KDM6A and KDM6B are H3K27me3/2-specific histone demethylases, which are known to play a central role in the regulation of posterior development by regulating HOX gene expression. So far less is known about the molecular function of KDM6A or KDM6B in undifferentiated and differentiating ES cells. In order to completely abrogate KDM6A and KDM6B demethylase activity in undifferentiated and differentiating ES cells, a specific inhibitor (GSK-J4) was employed. Treatment with GSK-J4 had no effect on the viability or proliferation on ES cells. However, in the presence of GSK-J4 ES cell differentiation was completely abrogated with cells arrested in G1-phase and an increased rate of apoptosis.
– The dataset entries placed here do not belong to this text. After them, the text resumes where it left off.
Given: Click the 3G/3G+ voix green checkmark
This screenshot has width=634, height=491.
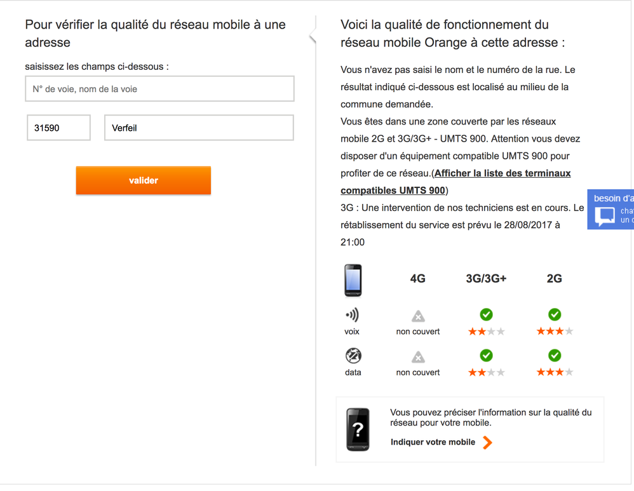Looking at the screenshot, I should [x=486, y=314].
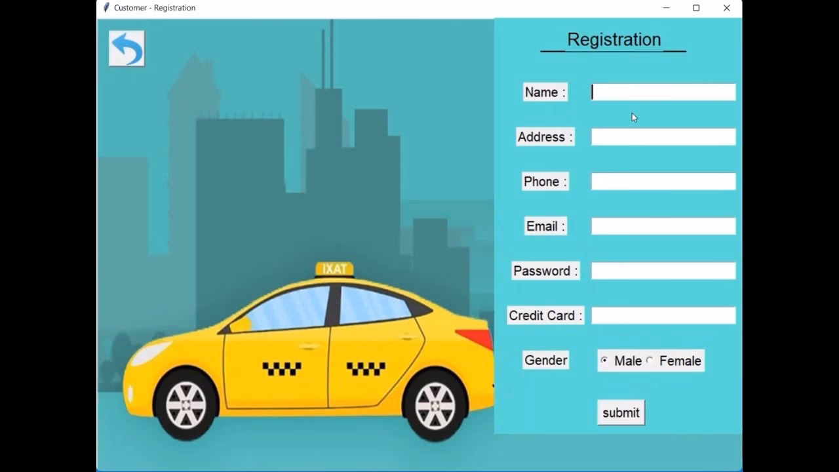Click inside the Credit Card input field
839x472 pixels.
(663, 315)
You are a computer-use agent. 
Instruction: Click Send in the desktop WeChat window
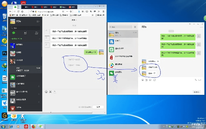[196, 92]
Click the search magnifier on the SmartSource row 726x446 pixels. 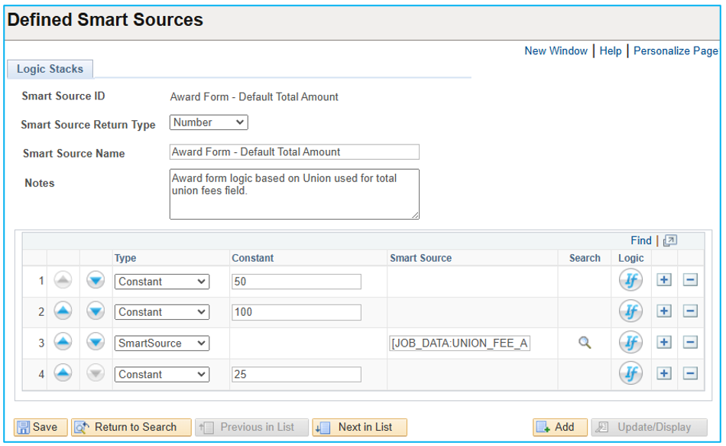[x=585, y=343]
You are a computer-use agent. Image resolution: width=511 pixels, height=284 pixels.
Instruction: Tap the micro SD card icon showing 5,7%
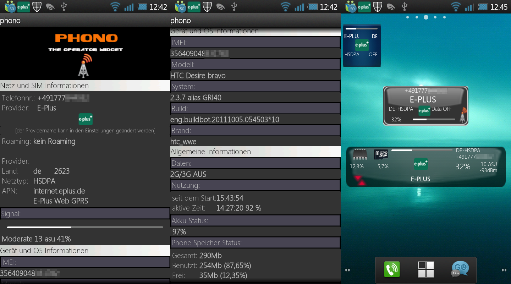[381, 154]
Global transcriptome analyses in early-differentiating ES cells revealed that only a limited set of genes were differentially regulated in response to GSK-J4 treatment with more genes up- regulated than down-regulated. Many of the up-regulated genes are linked to DNA damage response (DDR). In agreement with this, DNA damage was found in EBs incubated with GSK-J4. A co-localization of H3K27me3 or KDM6B with γH2AX foci, marking DNA breaks, could be excluded. However, differentiating Eed knockout (KO) ES cells, which are devoid of the H3K27me3 mark, showed an attenuated GSK-J4- induced DDR. Finally, hematopoietic differentiation in the presence of GSK-J4 resulted in a reduced colony-forming potential. This leads to the conclusion that differentiation in the presence of GSK-J4 is also restricted to hematopoietic differentiation.
In conclusion, my results show that the enzymatic activity of KDM6A and KDM6B is not essential for maintaining the pluripotent state of ES cells. In contrast, the enzymatic activity of both proteins is indispensable for ES cell and hematopoietic differentiation. Additionally KDM6A and KDM6B enzymatic inhibition in differentiating ES cells leads to increased DNA damage with an activated DDR. Therefore, KDM6A and KDM6B are associated with DNA damage and in DDR in differentiating ES cells.